WHAT IS BEING ASKED
From the entries, return every line where the string "pyautogui" shows up.

Saved data entries:

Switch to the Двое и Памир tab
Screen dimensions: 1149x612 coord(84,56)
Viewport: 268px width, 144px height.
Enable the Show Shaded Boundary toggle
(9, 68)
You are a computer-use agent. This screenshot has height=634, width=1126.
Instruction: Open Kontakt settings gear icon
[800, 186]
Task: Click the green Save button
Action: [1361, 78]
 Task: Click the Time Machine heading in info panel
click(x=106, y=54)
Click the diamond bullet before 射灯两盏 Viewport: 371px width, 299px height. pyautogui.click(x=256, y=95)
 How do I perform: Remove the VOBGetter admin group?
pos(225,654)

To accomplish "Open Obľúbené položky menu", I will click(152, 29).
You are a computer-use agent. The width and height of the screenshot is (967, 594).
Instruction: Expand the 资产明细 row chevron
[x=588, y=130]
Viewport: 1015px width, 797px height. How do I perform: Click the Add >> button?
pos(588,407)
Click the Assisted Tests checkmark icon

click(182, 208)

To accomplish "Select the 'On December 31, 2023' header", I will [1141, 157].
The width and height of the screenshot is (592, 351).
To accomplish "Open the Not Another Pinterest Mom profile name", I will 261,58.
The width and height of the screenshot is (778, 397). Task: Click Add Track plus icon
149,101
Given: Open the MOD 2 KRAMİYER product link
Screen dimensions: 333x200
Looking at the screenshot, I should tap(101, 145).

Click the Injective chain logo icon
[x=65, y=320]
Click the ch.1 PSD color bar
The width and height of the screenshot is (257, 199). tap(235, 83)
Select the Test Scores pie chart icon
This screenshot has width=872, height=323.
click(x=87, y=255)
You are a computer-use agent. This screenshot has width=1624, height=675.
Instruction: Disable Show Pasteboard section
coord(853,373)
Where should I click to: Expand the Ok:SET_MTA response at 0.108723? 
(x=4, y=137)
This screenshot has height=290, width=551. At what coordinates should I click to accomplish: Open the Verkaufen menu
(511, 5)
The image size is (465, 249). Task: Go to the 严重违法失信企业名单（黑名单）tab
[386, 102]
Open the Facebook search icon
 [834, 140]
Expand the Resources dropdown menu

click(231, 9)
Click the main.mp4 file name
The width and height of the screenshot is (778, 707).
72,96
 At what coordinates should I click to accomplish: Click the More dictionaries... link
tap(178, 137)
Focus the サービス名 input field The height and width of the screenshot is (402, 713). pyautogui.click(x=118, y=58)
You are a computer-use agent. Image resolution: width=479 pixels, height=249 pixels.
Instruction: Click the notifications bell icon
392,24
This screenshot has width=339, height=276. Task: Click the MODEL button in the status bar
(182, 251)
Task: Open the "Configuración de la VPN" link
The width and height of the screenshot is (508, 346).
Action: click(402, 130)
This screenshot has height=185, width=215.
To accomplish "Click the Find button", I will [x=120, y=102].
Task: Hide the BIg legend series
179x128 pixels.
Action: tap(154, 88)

RESPONSE
Click the diamond bullet before 射灯两盏 Viewport: 371px width, 299px height. pyautogui.click(x=256, y=95)
Focus the サービス名 input field The height and width of the screenshot is (402, 713). pyautogui.click(x=118, y=58)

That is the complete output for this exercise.